Your answer should be only the lines below from the one with "Ganjifa Card Game (269, 923)" to the one with "Art Tribe (83, 1680)", repeated exactly, ends included.

== EXTRACTED MATERIAL

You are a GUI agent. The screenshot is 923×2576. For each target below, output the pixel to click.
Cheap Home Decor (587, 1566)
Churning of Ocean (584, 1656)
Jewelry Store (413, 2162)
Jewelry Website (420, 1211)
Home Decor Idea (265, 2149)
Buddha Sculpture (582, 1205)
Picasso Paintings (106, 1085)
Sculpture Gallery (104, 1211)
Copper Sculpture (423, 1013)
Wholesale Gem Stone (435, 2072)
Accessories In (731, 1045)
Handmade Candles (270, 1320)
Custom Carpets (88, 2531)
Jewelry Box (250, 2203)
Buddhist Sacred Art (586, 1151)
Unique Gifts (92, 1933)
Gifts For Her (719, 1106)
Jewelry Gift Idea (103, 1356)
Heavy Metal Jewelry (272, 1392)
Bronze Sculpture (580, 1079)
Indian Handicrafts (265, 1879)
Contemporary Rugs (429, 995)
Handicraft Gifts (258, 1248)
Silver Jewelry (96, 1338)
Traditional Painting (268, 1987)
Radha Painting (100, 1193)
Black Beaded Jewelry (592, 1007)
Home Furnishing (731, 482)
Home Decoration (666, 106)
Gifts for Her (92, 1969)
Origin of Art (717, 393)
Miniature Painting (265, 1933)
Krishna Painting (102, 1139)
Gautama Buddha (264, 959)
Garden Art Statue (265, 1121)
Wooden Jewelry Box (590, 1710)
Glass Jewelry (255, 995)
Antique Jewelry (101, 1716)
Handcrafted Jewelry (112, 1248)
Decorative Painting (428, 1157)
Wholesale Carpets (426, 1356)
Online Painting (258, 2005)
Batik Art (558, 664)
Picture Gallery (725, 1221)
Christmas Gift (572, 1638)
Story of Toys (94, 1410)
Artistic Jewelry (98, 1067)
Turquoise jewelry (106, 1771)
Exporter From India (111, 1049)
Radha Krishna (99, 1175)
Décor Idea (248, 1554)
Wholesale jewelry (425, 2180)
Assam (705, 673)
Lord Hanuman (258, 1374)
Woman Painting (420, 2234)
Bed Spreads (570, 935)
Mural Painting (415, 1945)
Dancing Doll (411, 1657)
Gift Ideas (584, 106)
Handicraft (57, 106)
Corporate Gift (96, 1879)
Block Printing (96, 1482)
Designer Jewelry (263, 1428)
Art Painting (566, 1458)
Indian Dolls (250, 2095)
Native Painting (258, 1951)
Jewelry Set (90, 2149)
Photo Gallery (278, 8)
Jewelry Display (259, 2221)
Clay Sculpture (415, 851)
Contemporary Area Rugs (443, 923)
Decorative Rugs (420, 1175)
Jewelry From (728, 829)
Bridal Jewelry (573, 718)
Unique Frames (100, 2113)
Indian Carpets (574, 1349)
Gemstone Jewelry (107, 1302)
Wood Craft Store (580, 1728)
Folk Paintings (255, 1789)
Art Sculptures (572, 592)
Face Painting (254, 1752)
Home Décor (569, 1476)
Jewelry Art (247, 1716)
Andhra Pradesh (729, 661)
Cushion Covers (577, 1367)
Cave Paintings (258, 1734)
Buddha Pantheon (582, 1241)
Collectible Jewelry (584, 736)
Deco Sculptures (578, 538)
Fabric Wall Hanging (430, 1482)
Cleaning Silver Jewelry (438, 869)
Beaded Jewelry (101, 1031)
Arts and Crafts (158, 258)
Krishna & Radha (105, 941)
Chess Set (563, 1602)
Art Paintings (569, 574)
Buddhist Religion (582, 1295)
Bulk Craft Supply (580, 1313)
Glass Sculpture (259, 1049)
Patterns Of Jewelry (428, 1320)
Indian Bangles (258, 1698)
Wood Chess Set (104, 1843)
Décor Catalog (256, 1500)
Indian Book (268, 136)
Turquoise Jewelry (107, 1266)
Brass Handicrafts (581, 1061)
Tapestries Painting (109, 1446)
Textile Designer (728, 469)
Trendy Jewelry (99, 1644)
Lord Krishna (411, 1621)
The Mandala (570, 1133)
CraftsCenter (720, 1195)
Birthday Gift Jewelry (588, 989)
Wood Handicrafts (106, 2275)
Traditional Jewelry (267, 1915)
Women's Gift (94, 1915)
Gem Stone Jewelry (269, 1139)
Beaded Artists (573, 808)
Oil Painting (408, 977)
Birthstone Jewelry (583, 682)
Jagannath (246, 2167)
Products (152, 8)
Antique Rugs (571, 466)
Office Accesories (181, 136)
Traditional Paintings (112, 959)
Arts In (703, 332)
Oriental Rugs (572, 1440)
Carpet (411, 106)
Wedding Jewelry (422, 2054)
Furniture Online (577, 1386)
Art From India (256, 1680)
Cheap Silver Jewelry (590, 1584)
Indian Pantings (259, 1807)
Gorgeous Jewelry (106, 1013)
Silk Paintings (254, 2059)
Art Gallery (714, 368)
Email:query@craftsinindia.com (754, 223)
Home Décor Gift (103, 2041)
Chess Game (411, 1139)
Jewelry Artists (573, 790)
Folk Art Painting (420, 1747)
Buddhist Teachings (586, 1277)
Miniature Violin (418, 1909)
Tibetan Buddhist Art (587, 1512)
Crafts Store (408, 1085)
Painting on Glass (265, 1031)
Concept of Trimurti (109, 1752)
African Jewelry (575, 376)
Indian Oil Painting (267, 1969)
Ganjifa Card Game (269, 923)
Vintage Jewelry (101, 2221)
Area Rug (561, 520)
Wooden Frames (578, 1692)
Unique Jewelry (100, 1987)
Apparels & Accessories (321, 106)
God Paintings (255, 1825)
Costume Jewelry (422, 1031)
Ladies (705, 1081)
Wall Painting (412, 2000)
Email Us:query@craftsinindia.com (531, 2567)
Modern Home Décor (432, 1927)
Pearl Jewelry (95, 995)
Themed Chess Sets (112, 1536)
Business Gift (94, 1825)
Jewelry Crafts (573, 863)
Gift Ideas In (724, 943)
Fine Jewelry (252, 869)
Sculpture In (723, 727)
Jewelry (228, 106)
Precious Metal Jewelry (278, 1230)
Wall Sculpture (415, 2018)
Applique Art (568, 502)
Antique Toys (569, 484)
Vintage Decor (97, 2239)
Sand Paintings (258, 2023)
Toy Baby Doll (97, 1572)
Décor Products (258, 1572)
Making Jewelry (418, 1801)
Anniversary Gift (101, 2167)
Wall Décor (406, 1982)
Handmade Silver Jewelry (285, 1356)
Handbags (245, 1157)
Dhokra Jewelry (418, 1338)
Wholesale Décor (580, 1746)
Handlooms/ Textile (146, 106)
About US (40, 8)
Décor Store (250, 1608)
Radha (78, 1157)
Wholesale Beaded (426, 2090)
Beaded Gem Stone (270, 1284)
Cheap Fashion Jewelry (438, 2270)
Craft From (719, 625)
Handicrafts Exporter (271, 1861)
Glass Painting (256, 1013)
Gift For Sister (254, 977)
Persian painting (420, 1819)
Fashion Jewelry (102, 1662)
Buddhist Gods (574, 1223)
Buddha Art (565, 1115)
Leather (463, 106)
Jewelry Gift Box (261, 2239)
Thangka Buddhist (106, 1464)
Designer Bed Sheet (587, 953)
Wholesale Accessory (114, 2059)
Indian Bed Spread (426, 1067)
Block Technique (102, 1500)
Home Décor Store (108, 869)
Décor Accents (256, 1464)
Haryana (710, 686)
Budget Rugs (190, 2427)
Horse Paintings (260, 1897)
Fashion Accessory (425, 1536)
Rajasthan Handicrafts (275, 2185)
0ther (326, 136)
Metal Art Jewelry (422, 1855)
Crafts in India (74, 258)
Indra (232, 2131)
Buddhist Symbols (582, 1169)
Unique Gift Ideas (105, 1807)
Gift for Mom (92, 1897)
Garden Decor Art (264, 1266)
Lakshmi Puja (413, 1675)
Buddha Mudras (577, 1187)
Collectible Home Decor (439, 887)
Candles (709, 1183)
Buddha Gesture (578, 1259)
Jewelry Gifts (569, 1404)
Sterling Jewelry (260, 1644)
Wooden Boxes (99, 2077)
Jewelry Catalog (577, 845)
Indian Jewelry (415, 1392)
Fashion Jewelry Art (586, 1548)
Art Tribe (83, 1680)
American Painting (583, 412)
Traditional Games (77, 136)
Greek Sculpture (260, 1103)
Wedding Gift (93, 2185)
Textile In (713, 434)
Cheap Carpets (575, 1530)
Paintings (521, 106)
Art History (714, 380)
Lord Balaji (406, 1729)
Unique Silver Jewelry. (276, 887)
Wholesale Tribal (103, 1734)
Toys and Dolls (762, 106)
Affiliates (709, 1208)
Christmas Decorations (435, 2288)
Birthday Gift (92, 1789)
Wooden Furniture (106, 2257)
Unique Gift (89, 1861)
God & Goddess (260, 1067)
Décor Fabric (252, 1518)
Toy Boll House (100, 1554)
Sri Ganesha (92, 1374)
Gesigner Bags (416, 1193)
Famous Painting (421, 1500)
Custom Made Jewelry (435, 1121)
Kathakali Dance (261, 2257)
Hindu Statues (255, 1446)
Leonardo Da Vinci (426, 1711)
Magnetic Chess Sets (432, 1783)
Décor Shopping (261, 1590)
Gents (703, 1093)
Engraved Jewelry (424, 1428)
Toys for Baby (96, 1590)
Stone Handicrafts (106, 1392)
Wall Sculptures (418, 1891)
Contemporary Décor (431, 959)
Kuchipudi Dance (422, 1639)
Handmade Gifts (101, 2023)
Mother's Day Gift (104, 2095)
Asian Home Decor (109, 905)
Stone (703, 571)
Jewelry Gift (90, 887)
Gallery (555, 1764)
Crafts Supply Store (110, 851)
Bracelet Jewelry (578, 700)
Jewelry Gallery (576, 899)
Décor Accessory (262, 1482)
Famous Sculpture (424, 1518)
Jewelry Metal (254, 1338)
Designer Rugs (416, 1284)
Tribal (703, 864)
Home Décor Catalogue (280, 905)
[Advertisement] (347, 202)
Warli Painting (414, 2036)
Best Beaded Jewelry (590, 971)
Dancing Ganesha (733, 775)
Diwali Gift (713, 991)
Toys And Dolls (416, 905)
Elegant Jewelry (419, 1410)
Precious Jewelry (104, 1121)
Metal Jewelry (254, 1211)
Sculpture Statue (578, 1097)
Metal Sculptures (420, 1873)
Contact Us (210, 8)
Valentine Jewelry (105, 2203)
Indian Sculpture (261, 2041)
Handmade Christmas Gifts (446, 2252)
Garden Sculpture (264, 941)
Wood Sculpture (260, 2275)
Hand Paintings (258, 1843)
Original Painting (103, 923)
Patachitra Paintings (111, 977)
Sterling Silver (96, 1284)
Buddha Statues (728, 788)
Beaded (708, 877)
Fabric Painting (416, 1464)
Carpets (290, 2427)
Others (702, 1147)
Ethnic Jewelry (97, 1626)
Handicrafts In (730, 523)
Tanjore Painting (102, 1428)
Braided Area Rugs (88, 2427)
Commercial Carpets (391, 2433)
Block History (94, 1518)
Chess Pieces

====

**TASK ANSWER**
Ganjifa Card Game (269, 923)
Vintage Jewelry (101, 2221)
Area Rug (561, 520)
Wooden Frames (578, 1692)
Unique Jewelry (100, 1987)
Apparels & Accessories (321, 106)
God Paintings (255, 1825)
Costume Jewelry (422, 1031)
Ladies (705, 1081)
Wall Painting (412, 2000)
Email Us:query@craftsinindia.com (531, 2567)
Modern Home Décor (432, 1927)
Pearl Jewelry (95, 995)
Themed Chess Sets (112, 1536)
Business Gift (94, 1825)
Jewelry Crafts (573, 863)
Gift Ideas In (724, 943)
Fine Jewelry (252, 869)
Sculpture In (723, 727)
Jewelry (228, 106)
Precious Metal Jewelry (278, 1230)
Wall Sculpture (415, 2018)
Applique Art (568, 502)
Antique Toys (569, 484)
Vintage Decor (97, 2239)
Sand Paintings (258, 2023)
Toy Baby Doll (97, 1572)
Décor Products (258, 1572)
Making Jewelry (418, 1801)
Anniversary Gift (101, 2167)
Wall Décor (406, 1982)
Handmade Silver Jewelry (285, 1356)
Handbags (245, 1157)
Dhokra Jewelry (418, 1338)
Wholesale Décor (580, 1746)
Handlooms/ Textile (146, 106)
About US (40, 8)
Décor Store (250, 1608)
Radha (78, 1157)
Wholesale Beaded (426, 2090)
Beaded Gem Stone (270, 1284)
Cheap Fashion Jewelry (438, 2270)
Craft From (719, 625)
Handicrafts Exporter (271, 1861)
Glass Painting (256, 1013)
Gift For Sister (254, 977)
Persian painting (420, 1819)
Fashion Jewelry (102, 1662)
Buddhist Gods (574, 1223)
Buddha Art (565, 1115)
Leather (463, 106)
Jewelry Gift Box (261, 2239)
Thangka Buddhist (106, 1464)
Designer Bed Sheet (587, 953)
Wholesale Accessory (114, 2059)
Indian Bed Spread (426, 1067)
Block Technique (102, 1500)
Home Décor Store (108, 869)
Décor Accents (256, 1464)
Haryana (710, 686)
Budget Rugs (190, 2427)
Horse Paintings (260, 1897)
Fashion Accessory (425, 1536)
Rajasthan Handicrafts (275, 2185)
0ther (326, 136)
Metal Art Jewelry (422, 1855)
Crafts in India (74, 258)
Indra (232, 2131)
Buddhist Symbols (582, 1169)
Unique Gift Ideas (105, 1807)
Gift for Mom (92, 1897)
Garden Decor Art (264, 1266)
Lakshmi Puja (413, 1675)
Buddha Mudras (577, 1187)
Collectible Home Decor (439, 887)
Candles (709, 1183)
Buddha Gesture (578, 1259)
Jewelry Gifts (569, 1404)
Sterling Jewelry (260, 1644)
Wooden Boxes (99, 2077)
Jewelry Catalog (577, 845)
Indian Jewelry (415, 1392)
Fashion Jewelry Art (586, 1548)
Art Tribe (83, 1680)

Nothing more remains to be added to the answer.